Entries from a pointing dataset:

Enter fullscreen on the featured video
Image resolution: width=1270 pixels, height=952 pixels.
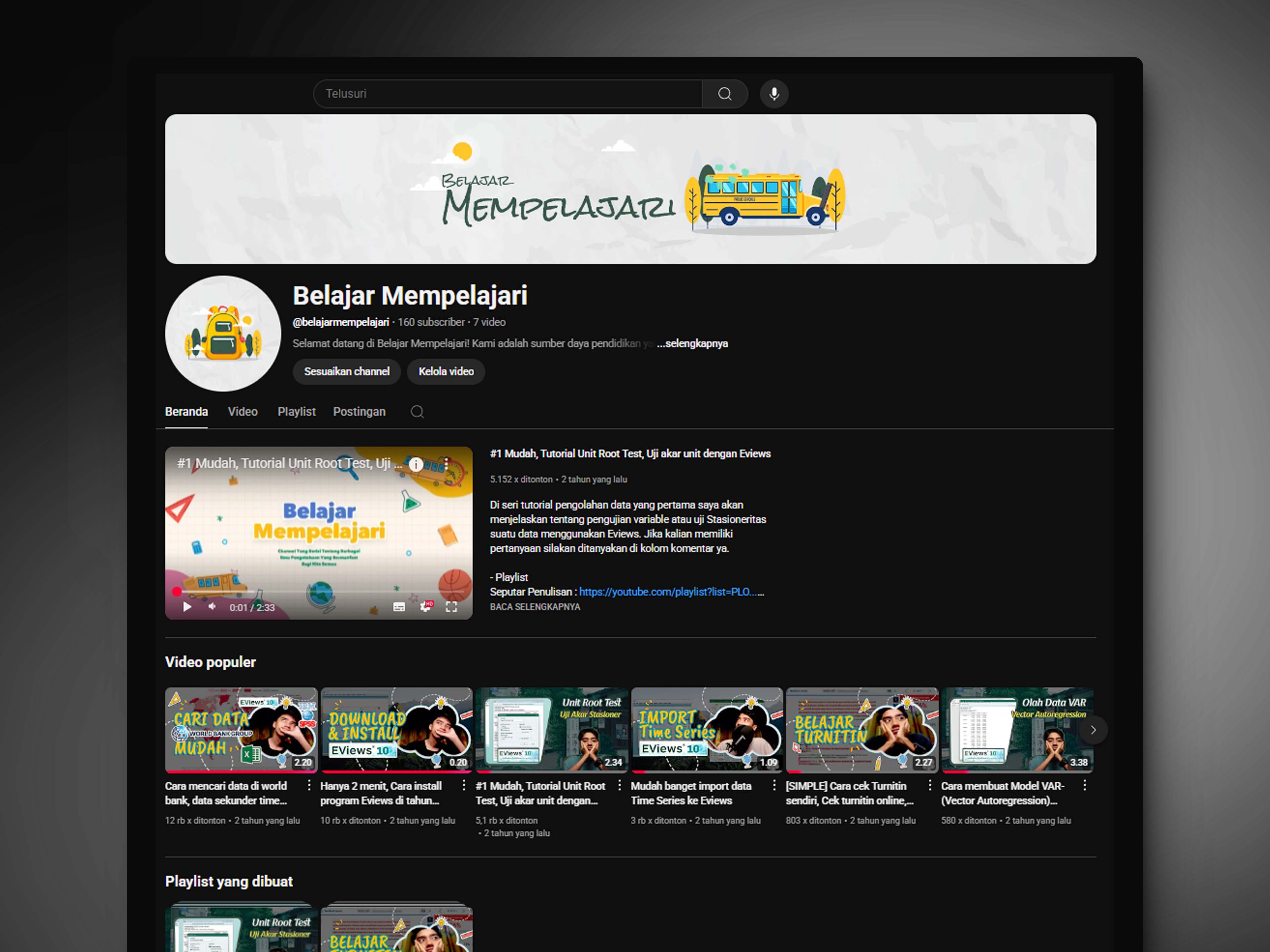[452, 607]
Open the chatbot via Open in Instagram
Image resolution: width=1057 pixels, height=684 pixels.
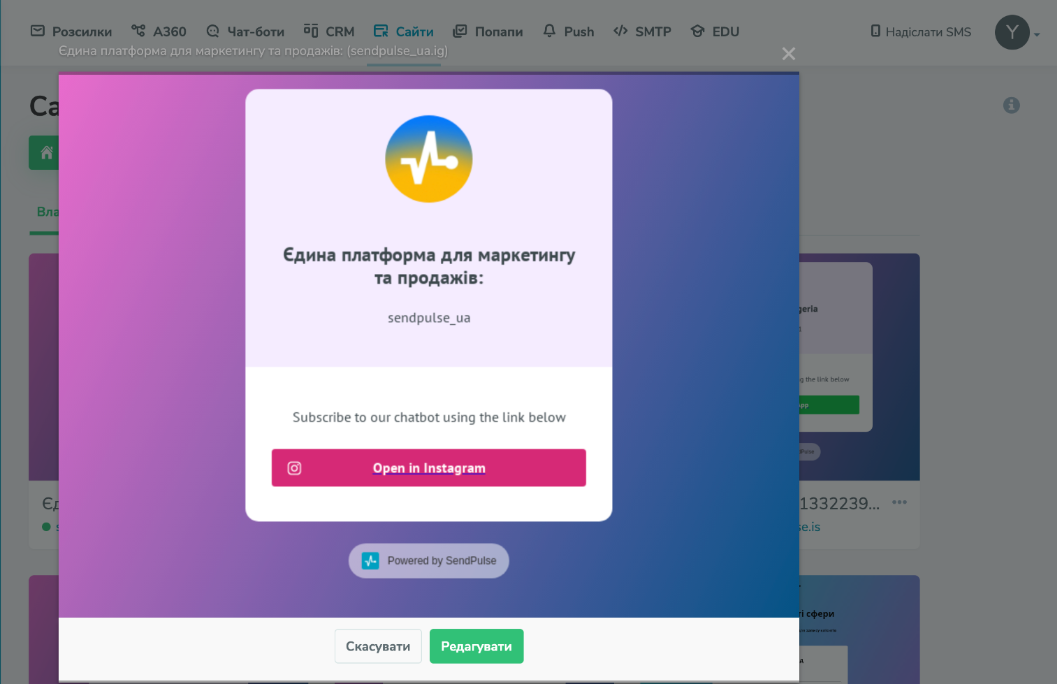point(428,467)
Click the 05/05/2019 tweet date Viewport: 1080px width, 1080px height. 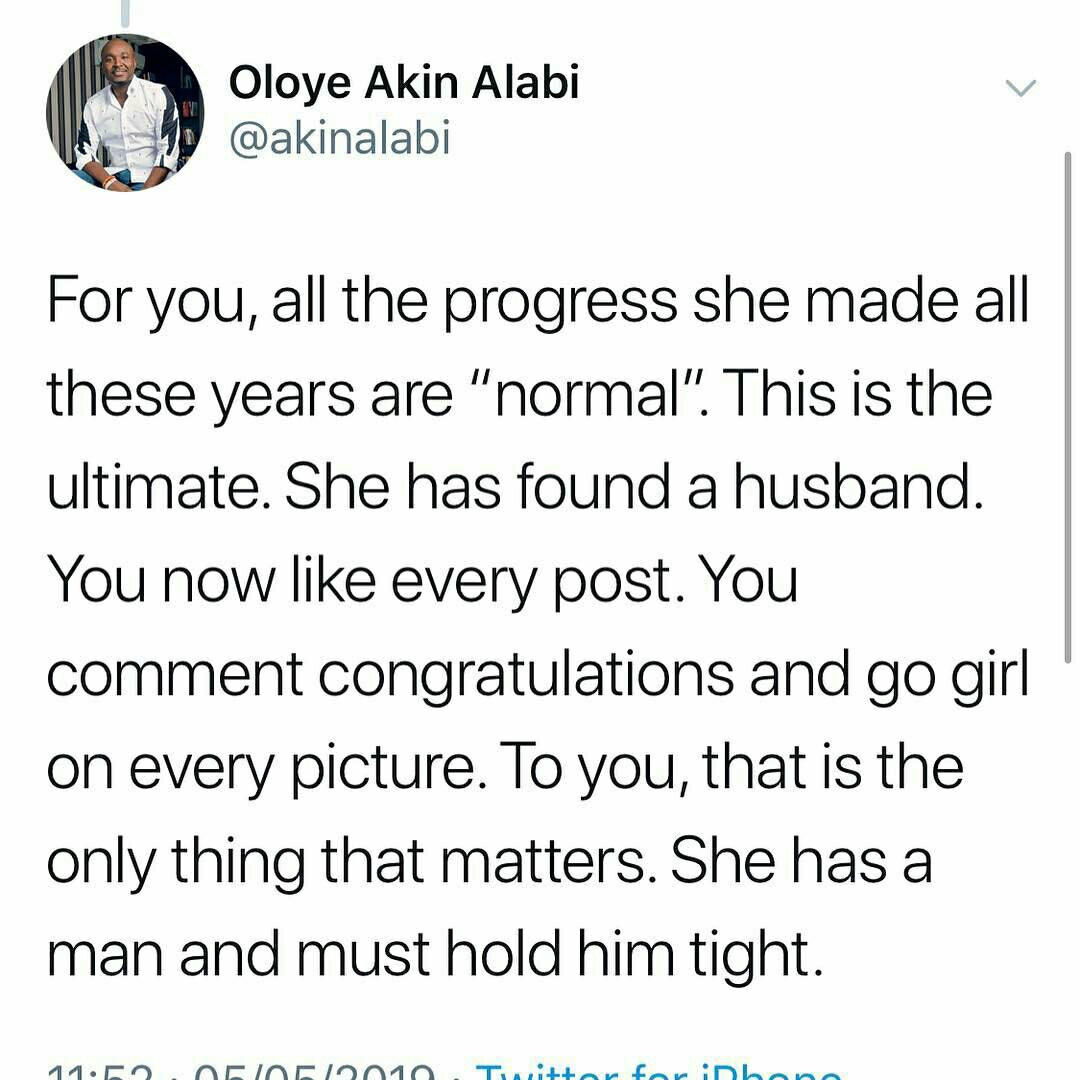tap(313, 1072)
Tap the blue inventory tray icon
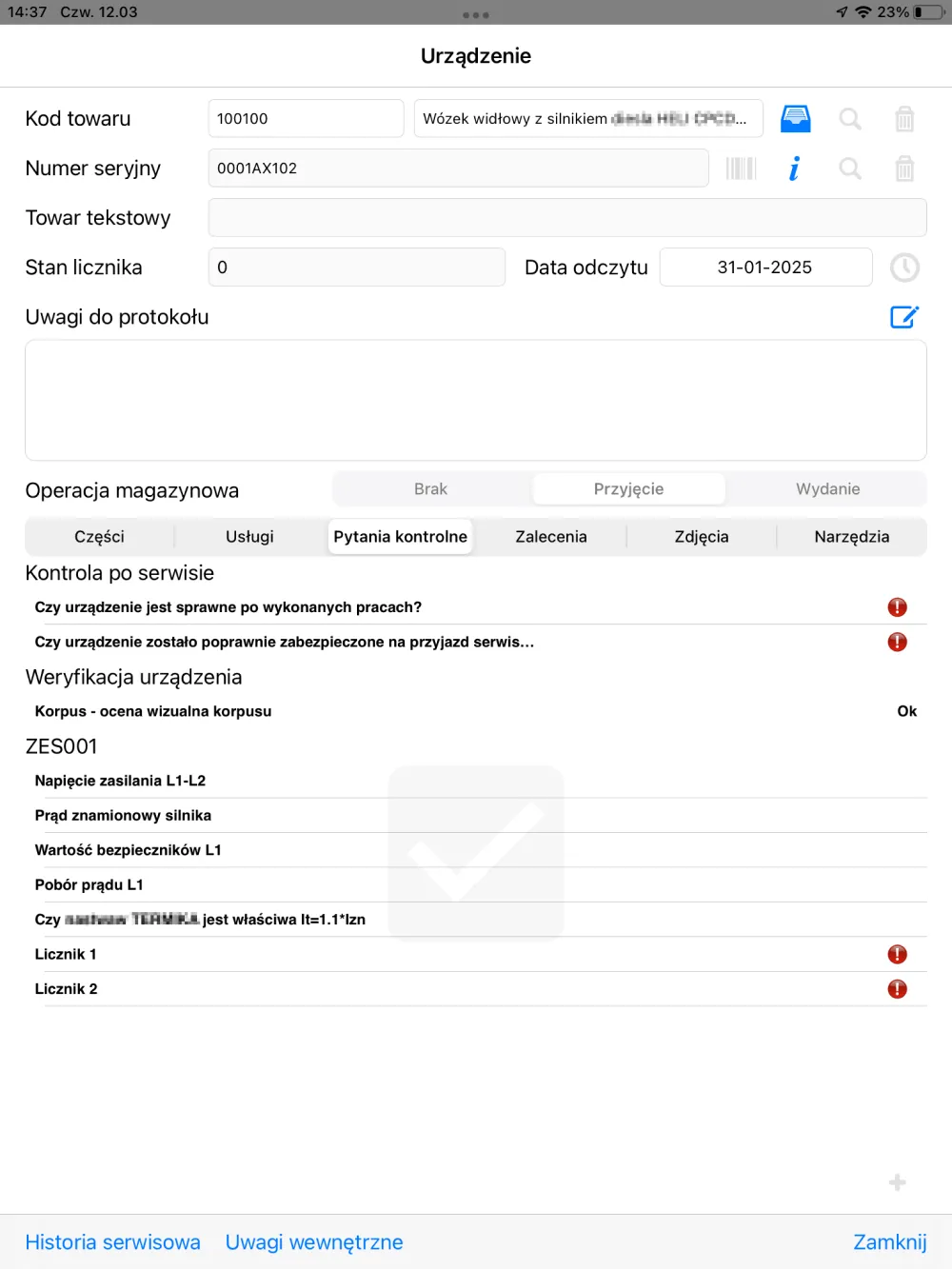 point(795,119)
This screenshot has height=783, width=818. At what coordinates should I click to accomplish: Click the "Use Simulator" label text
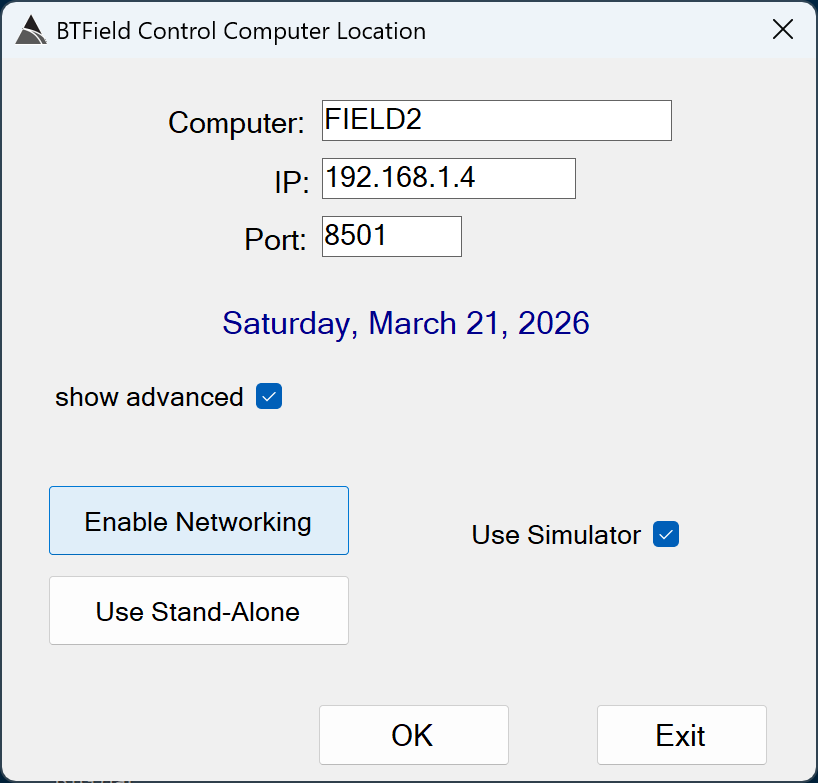556,535
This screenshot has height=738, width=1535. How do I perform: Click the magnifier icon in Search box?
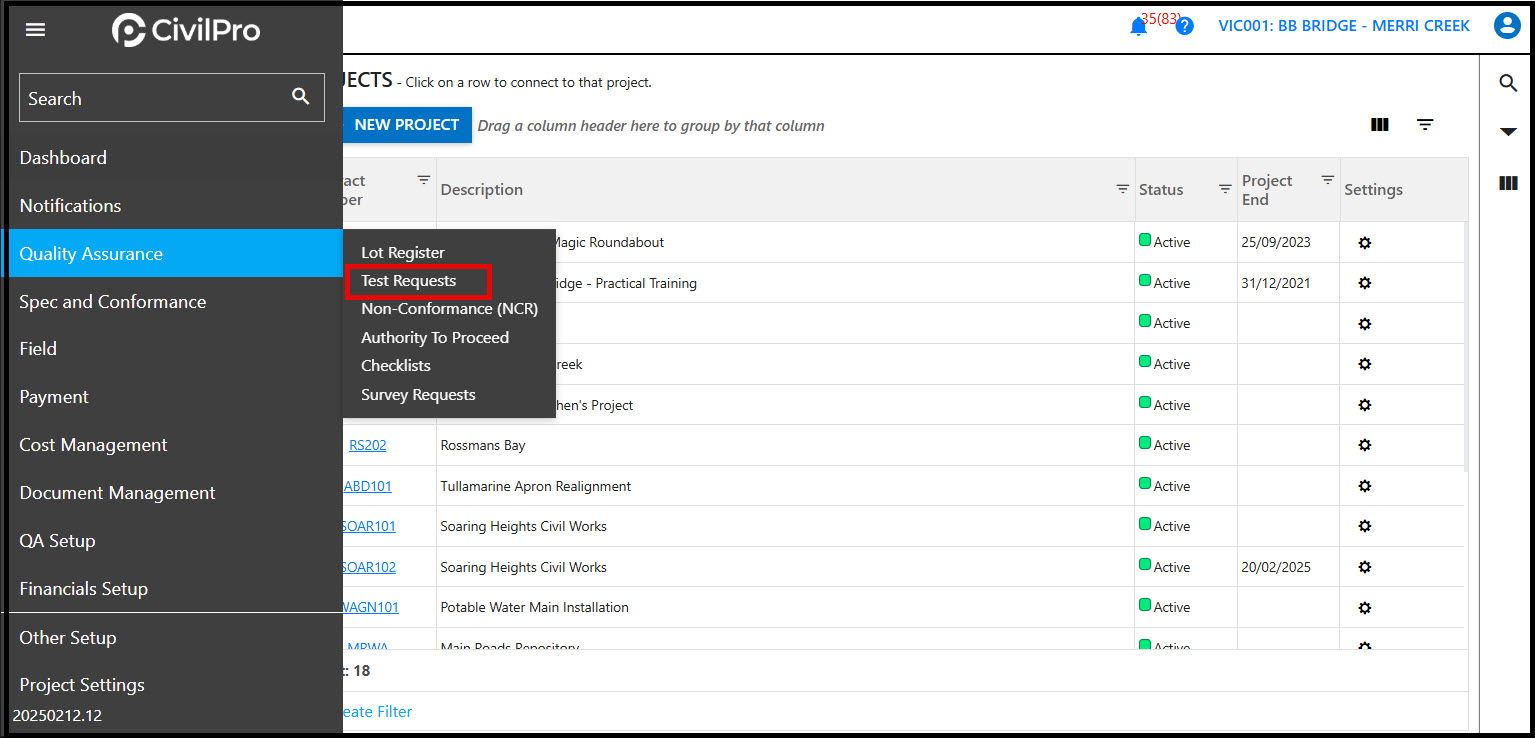click(x=300, y=97)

SHORT TASK:
Could you copy out, word for word, the entries starting at the line that contains "This screenshot has height=738, width=1535." and ending with the last entry? Leave the pictures out.

ANSWER IN FULL:
This screenshot has height=738, width=1535. How do I perform: Click the magnifier icon in Search box?
click(x=300, y=97)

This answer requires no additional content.